PHL238 Logical & Critical Thinking

Lead Faculty: Dr. Melinda Campbell

Course Description

Introduction to the fundamentals of logic and critical thinking. Focuses on the core skills of logical analysis, argumentation, recognition of fallacious reasoning, linguistic structural analysis, introductory levels of propositional and categorical argumentation, and various forms of inductive reasoning.
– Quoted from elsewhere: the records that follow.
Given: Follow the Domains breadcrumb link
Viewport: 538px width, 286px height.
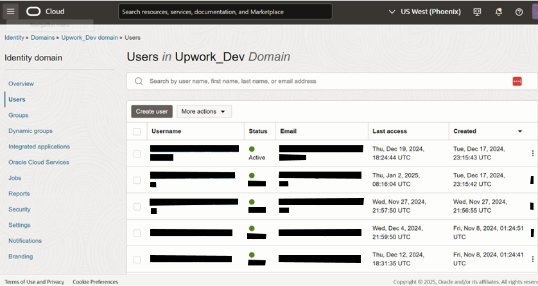Looking at the screenshot, I should [42, 38].
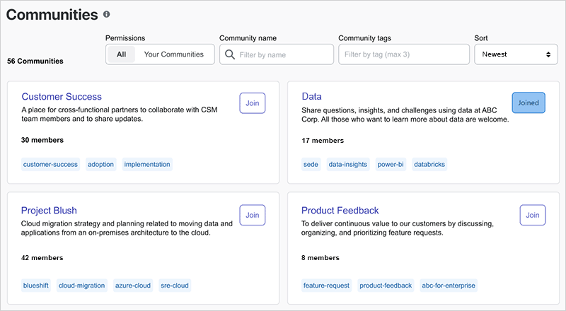This screenshot has height=311, width=566.
Task: Select the All permissions toggle
Action: [x=121, y=54]
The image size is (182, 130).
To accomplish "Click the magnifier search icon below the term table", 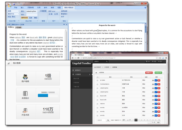I will tap(108, 120).
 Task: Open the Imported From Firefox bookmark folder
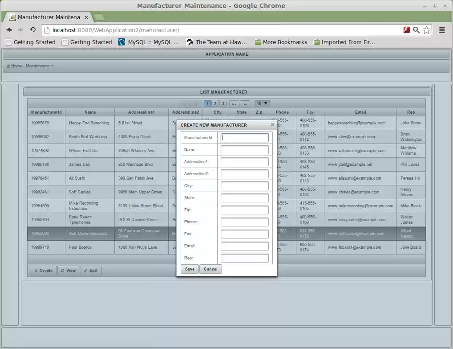pos(344,42)
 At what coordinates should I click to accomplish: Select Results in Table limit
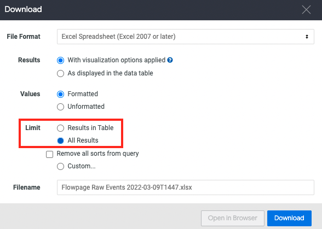pyautogui.click(x=60, y=128)
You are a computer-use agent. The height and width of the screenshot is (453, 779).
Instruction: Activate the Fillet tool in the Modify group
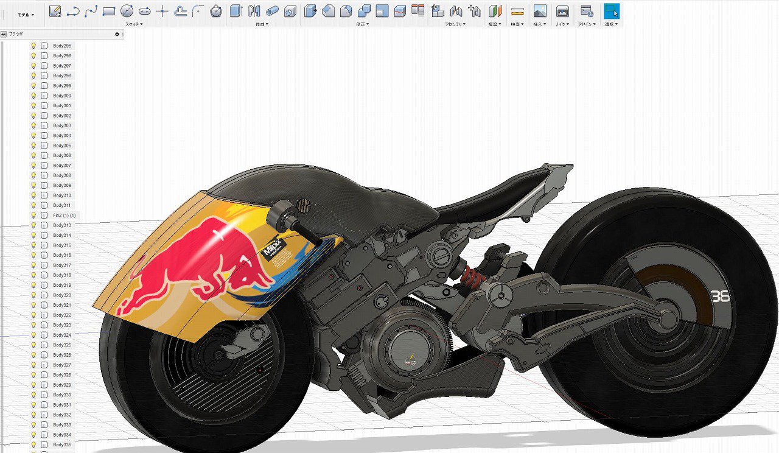[345, 10]
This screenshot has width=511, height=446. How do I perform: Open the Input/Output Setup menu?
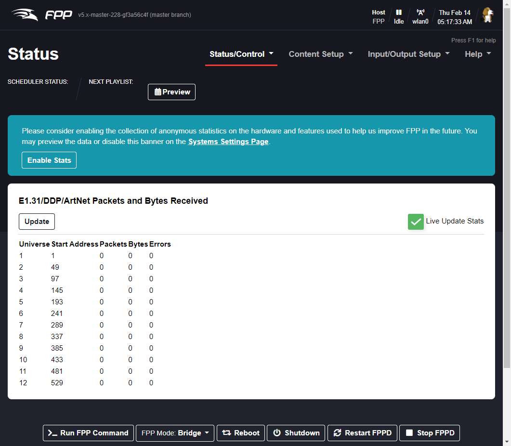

Broadens the student's abilities to engage in the lifelong-learning processes of self-inquiry and self-reflection and promotes effective communication and an awareness of diverse perspectives in all areas of thought and inquiry.

Learning Outcomes

  • Demonstrate a firm grasp of logical concepts and critical-thinking skills through the creation of arguments, written critiques, and position papers in which the student expresses and assesses his or her own beliefs and ideas and assesses and evaluates the beliefs and ideas of others.
  • Recognize the importance of seeing issues from diverse perspectives in fostering self-reflection, curiosity, civic-mindedness, personal initiative, and intellectual independence throughout one's lifetime.
  • Utilize principles of logic and critical thinking as tools that support lifelong learning and enable a comprehensive approach to tasks requiring analysis and evaluation of competing points of view.
  • Critically assess the credibility and value of information sources and various forms of media that purport to transmit knowledge and information.
  • Identify arguments, reasons, conclusions, premises, and suppressed assumptions present in all areas of human discourse.
  • Recognize the kinds of ambiguities that cloud language and the formal and informal fallacies that obscure rational thinking in all areas of life.
  • Compose a sophisticated argumentative research paper that critically analyzes, evaluates, and responds to another author's argument for a position on a significant issue using the particular formatting and documentation style appropriate to their discipline.